La patte du cinéaste, parfaitement maître de son art, éclate aussi bien dans les doux travellings sur les bords de Marne que dans l’utilisation du décor initial (l’hôtel et son escalier). Partout le découpage et la scénographie brillent par leur rigueur et leur précision. Ses choix techniques comme scénaristiques (Charles Spaak est coauteur) instillent sans cesse le drame même au milieu des grands moments : les amants roucoulent, mais dans un décor d’escalier qui forme une nasse ; la danse initiale de Jean et de la grand-mère (Marcelle Géniat) se termine en larmes. Rien n’y fait, le bonheur est fragile ou illusoire. Avec une belle régularité, Duvivier ruine ce qu’il a construit, méthodiquement, implacablement : ainsi les deux fêtes sont-elles associées à la mort et la dernière phrase, « C’était une belle idée », résonne dans la guinguette désertée. C’est la fin souhaitée par Duvivier et Spaak, rejetée par le public et remplacée par une mièvrerie indigne, que l’on peut voir dans le bonus.
Tout dans ce film est inspiré : de l’interprétation (Gabin de la grande époque, Vanel impérial, et toute la remarquable cohorte des seconds rôles des années 30) à la mise en scène, en passant par des décors soignés (même si les toiles peintes sont parfois visibles), c’est un plaisir aussi sensible qu’intellectuel.
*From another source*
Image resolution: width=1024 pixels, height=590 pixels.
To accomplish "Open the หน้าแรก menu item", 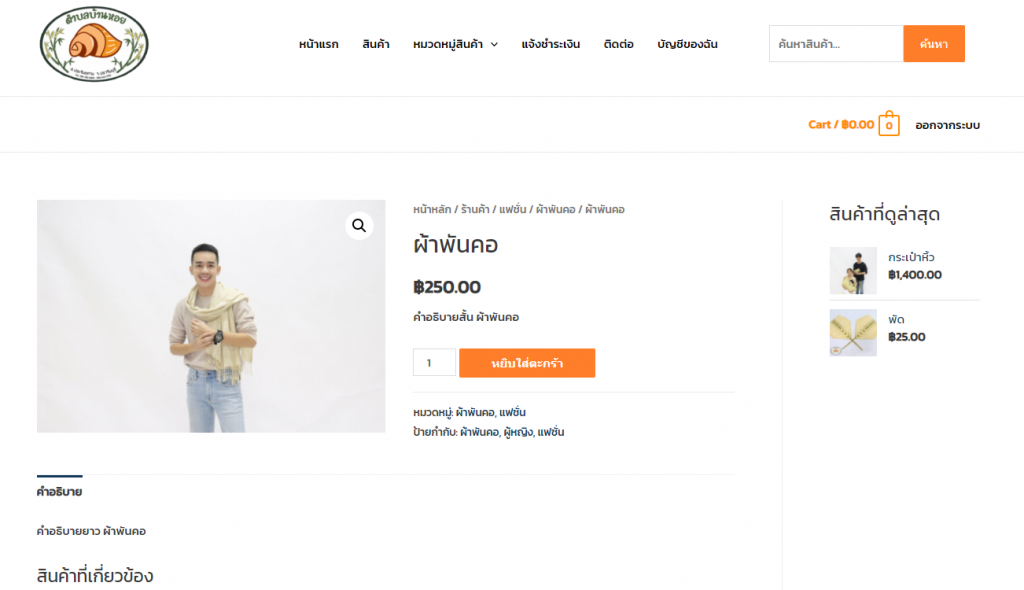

D’autant que le scénario, parfaitement structuré avec ses échos (deux engueulades de propriétaires, deux fêtes tragiques…) et sa progression en deux temps (ascension / chute), rappelle la maîtrise de Spaak ; ses dialogues sertis de phrases définitives (« La belote et l’amour, ce sont des choses qui se font en silence ») gardent un naturel efficace, sans abus de mots d’auteur et avec des trouvailles réjouissantes, comme le javanais ou la manière de sauver le toit. On cherchera en vain des facilités et si le film a vieilli, c’est au bon sens du terme : reflet d’une époque, il en constitue l’envers marqué par la tragédie. Un classique, beau et touchant.
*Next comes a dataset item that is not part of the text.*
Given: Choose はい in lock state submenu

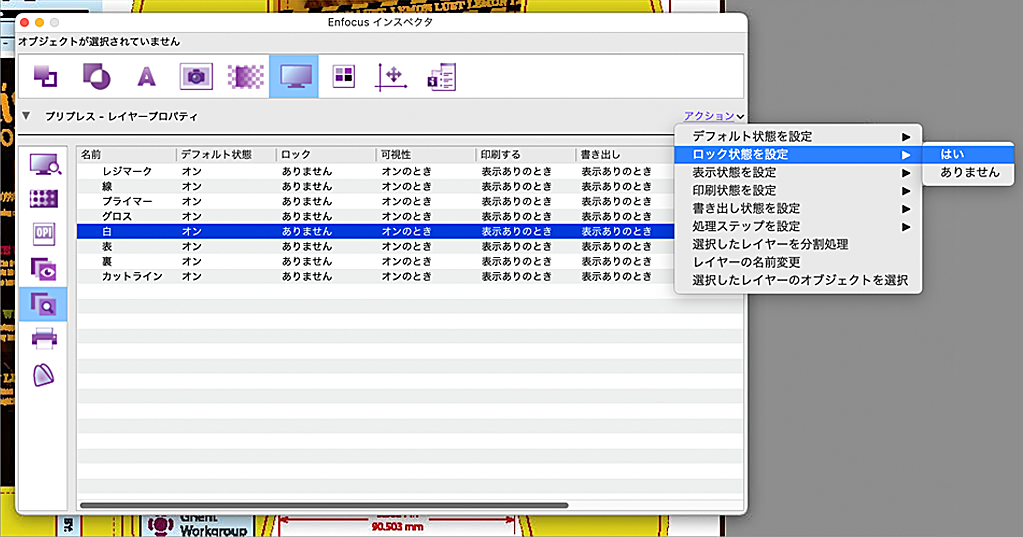Looking at the screenshot, I should (952, 154).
Sortie Blu-ray : le 1 juin 2016
Les suppléments :
Outre la bande-annonce, une analyse du film confronte les regards experts d’ Eric Bonnefille et d’Hubert Niogret à des archives (Viviane Romance, Charles Spaak et, en audio, Duvivier lui-même). L’érudition des spécialistes fournit nombre d’informations précieuses sur divers aspects comme l’interprétation, les décors ou la fin. Un régal de 24 minutes.
L’image :
La restauration a supprimé toutes les scories et propose une belle image, nette et soignée, malgré un grain un peu épais.
Le son :
Même marquée par le temps, la piste mono 2.0 propose des dialogues clairs et presque toujours compréhensibles. La musique sature parfois, mais, au vu de l’âge du film, on est au top des possibilités techniques.